On a Bechstein piano from 1927 we are most likely seeing the severely degraded original balance rail punchings. They are kid leather, which is sometimes used. The mess makes the Grotrian Steinweg's white balance rail cloth punchings (below) look kind of OK, however, the piano will benefit from new cloth punchings.


The Caped Regulators prepare. The front cloth punchings (green) are still in good condition and will be retained. I always love it when a man does 'women's work' or when piano doctoring gets just a bit Tonia Todman. A bit more craft work than kraftwerk. Finely woven durable cloth (not felt) will be punched to produce replacements.

  

We'll be needing punches, large and small. We'll need an alloy wheel with stylish tyre, and several replacement license demerit points to combat the rampant scourge of ever-changing highway roadwork speed limits. Clearly this was after the event, a shot that documented unloading the car rather than providing blogworthy narrative fodder for this little sidekick. 


Bushing cloth comes in various thicknesses and has a laminated weave. Notice the white sandwich filling. The cloth is expensive. I have it on good authority that Prince Philip himself could not make a kilt out of it. But perhaps that's because he cannot sew. My thrift compulsion makes me attempt to waste as little of the cloth as possible, but I discover that it is better to have just a bit more breathing space between each cut than what you see above.

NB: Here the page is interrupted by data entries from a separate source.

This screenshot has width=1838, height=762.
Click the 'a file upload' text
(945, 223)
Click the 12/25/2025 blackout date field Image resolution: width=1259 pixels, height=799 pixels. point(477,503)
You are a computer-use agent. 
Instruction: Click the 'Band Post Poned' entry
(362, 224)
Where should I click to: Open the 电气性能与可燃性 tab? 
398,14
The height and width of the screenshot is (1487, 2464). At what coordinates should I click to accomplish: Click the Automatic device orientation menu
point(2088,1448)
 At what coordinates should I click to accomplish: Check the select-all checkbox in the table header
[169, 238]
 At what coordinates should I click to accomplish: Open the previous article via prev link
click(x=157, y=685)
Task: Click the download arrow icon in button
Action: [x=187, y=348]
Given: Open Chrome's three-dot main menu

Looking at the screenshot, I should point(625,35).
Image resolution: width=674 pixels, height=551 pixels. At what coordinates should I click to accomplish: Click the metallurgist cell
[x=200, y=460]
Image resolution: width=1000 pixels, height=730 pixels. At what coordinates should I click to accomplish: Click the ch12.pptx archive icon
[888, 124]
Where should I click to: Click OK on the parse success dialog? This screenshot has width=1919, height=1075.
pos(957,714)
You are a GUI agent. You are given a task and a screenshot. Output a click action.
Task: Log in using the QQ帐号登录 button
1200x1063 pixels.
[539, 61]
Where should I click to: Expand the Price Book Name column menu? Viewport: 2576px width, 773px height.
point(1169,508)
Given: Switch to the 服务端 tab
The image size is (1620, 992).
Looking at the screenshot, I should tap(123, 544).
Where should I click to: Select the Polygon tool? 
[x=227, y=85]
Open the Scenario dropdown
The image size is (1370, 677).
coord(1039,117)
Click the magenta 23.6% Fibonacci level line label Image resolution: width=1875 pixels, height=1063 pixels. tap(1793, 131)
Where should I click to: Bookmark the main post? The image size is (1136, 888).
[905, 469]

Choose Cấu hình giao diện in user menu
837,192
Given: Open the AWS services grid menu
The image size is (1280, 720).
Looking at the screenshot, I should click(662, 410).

Nonetheless, the (mercifully not sweaty) sweatshop forges ahead. Quality control dictates that any punching that looks just a little too much like a Simpsons eyeball is rejected. I was relieved that I was not the only one who had produced a few googlies by not centering the small punch.


It's a darn pretty piano.


It's currently working hard in a recording studio.


My mission to bring you vignettes of piano workshop life sees me reveal some pin block wood, with test holes and tuning pins. Pin blocks are cross-laminated planks of hardwood (usually rock maple or beech). 


Drill bits are being used as gauges to test hole sizes in a pin block. Holes that may have started out (at least theoretically) identical may differ through having been tuned more (or less) due to variations in the original pin block wood, due to inconsistent drilling or other repair work (for example, an oversized tuning pin may have been fitted to resurrect a too-worn hole). Measurements across the pin block will assist in choosing the best 'next-size-up' tuning pins.


The only other times I might be tempted to make my own punchings would be when beset by a phalanx (yes there really were several) of noisy backpack vaccinators. Annoying, but one must find a way to duck and weave to hear to tune... or wait... or ask them to go clean that other church belonging to the opposition God Squad. OK, that has never worked. Let's not confuse ecumenical with ecky-thump!